Improving the transparency of housing markets in the UK and overseas
Rainer Schulz, Martin Wersing and Martin Hoesli
Housing markets require reliable and accessible information on price trends and market values to work efficiently. The University of Aberdeen Business School has conducted methodologically robust research on house price indices and automated valuation models (AVMs) that has examined how such indices and valuation models should be constructed and implemented to be accurate and timely in order to address the needs of end-users. Property owners and would-be owners, solicitors, developers, and local politicians are all interested in reliable and timely information on price trends, market sentiment, and estimates of market values of specific properties. The University of Aberdeen Business School has also been actively involved in the development and production of price indices and valuation models in Scotland, more widely Switzerland and Germany.
Increasing uptake of free eye examinations among Scotland’s poorer citizens
Alexandros Zangelidis, Heather Dickey, Divine Ikenwilo, Patricia Norwood and Verity Watson
Research led by the University of Aberdeen Economics department on the 2006 Scottish eyecare reform has highlighted the role of socio-economic inequalities in limiting uptake of eye examinations in Scotland. Key policymakers, such as the Scottish Government, Optometry Scotland and Royal National Institute of Blind People (RNIB) Scotland, have now acknowledged the importance of addressing these disparities and are seeking to introduce an alternative strategy. The research underpinning this case study has (1) shaped the focus of current RNIB Scotland and Scottish Government awareness-raising campaigns, (2) influenced the methodologies and practices of the Public Health Scotland Data and Intelligence division in Scotland in the way eyecare data are reported, (3) led to the establishment of the Scottish Eyecare for Everyone (SEE) nationwide network for the advancement of eyecare in Scotland, and (4) informed discussions on the current and future funding of General Ophthalmic Services through the Scottish budget.

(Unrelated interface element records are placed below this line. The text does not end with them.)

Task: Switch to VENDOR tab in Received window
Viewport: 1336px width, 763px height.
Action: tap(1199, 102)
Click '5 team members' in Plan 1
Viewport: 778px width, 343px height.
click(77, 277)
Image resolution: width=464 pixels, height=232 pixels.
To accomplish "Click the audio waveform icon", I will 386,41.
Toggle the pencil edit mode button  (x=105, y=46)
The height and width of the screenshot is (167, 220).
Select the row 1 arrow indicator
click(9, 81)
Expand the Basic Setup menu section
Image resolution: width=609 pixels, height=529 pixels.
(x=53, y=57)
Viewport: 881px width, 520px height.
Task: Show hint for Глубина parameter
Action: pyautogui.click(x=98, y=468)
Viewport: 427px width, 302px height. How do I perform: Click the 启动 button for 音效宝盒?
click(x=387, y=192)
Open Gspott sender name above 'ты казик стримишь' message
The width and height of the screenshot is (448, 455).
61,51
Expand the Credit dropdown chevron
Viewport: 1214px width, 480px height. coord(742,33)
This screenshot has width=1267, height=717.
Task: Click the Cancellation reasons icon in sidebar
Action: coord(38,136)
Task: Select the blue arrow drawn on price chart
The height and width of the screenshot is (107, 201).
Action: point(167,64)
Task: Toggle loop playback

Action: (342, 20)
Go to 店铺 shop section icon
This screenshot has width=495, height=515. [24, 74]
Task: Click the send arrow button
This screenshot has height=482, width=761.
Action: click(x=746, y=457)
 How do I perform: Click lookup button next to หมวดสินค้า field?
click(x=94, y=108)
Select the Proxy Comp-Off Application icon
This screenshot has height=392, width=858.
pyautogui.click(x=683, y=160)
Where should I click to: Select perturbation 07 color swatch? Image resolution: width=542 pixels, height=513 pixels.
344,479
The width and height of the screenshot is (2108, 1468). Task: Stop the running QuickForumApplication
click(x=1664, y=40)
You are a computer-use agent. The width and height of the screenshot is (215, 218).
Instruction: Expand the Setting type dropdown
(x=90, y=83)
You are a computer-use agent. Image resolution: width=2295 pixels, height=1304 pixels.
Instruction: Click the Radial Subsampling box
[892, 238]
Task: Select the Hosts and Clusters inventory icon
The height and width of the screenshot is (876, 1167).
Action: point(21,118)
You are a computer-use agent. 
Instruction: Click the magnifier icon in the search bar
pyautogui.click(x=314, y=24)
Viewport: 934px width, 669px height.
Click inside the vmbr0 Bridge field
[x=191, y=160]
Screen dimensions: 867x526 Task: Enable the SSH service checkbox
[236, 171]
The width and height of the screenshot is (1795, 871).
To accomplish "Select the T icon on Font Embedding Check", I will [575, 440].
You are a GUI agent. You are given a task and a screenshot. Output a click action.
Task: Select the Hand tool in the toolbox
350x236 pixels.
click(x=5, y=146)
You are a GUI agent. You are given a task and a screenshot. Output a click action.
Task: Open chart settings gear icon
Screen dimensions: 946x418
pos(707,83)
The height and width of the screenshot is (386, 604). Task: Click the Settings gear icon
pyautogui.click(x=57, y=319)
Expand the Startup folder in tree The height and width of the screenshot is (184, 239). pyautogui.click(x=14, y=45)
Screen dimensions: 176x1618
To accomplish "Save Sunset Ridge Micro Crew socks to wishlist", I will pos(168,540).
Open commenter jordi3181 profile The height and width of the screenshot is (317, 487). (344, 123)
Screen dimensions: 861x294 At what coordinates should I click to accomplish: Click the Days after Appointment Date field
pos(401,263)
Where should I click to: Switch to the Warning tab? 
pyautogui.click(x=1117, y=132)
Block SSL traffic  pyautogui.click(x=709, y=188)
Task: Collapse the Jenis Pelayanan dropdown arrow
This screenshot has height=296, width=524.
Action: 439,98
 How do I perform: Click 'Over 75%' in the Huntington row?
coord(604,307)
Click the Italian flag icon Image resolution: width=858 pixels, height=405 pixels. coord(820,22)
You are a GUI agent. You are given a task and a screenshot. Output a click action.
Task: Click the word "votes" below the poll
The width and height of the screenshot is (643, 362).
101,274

Taxation and Investment in the Maturing UK Continental Shelf
Alex Kemp, Sola Kasim and Linda Stephen
Research on North Sea oil tax, led by Professor Kemp at the University of Aberdeen (2005-2019), was instrumental in informing major reviews by the UK Treasury and underpinning key decisions made by both the Scottish and UK Governments regarding the UK Continental Shelf (UKCS), including introduction of Transferable Tax History (TTH) to support late life field asset transactions. Furthermore, Kemp’s research underpinned acknowledgement by the Oil and Gas Authority (OGA) that the investment hurdles for the UKCS should take into account significant capital rationing and its impact on investment decisions in the UKCS.